*AUFGABENSTELLUNG*.
(a) Drucke aus dem Text über Unterkünfte auf den Lofoten die Stelle zwischen „Hoch oben auf“ und „den weiten Horizont.“ einschließlich wortgetreu ab.
(b) Unter welchem Namen sind die traditionellen Fischerhütten im Text über Unterkünfte auf den Lofoten bekannt?

Unterwegs übernachtete ich im heimeligen Kunstnerhuset in Svolvær, in weniger heimeligen Hotels, auf dem auf einer schönen Landzunge gelegenen Ørsvågvaer Campingplatz in Kabelvåg, in einfachen, aber gemütlichen Jugendherbergen mit landestypischen Holzpaneelen an den Wänden sowie in traditionellen Fischerhütten, die Rorbuer genannt werden, Buden der Ruderer (norw. ro = rudern, bo = wohnen). Diese Rorbuer dienten zwischen dem frühen 12. Jahrhundert und Ende des Zweites Weltkrieges den Fischer(:innen), die damals noch mit offenen Ruder- und Segelbooten zum winterlichen Kabeljaufang auf die Lofoten kamen, als temporäre Unterkunft. Heute werden diese beliebten, teilweise nachgebauten Fischerhütten an Reisende vermietet, die auf den Spuren der Vergangenheit wandeln und nachspüren möchten, wie die Fischer(:innen) Jahrhunderte lang gelebt und gefühlt haben mögen.
Hoch oben auf dem Hügel der zu Svolvær gehörenden Insel Svinøya liegt das heimelige rote Kunstnerhuset (großes Foto) mit hellen Zimmern und einmaligen Fensterblicken auf die zackigen Berge, schroffe Küstenlinie und den weiten Horizont.

*ERFASSTE ANGABEN*.
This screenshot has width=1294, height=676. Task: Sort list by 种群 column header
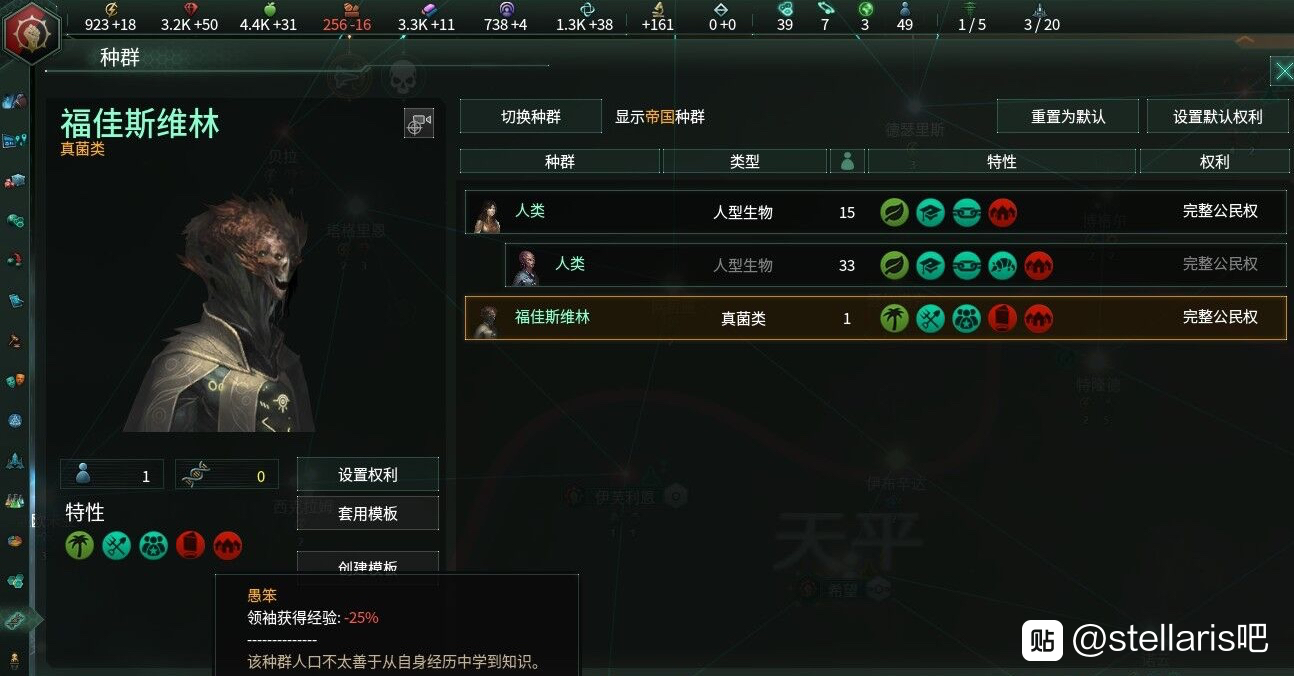pyautogui.click(x=560, y=161)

*LÖSUNGEN*.
(a)
Hoch oben auf dem Hügel der zu Svolvær gehörenden Insel Svinøya liegt das heimelige rote Kunstnerhuset (großes Foto) mit hellen Zimmern und einmaligen Fensterblicken auf die zackigen Berge, schroffe Küstenlinie und den weiten Horizont.

(b) Sie werden Rorbuer genannt.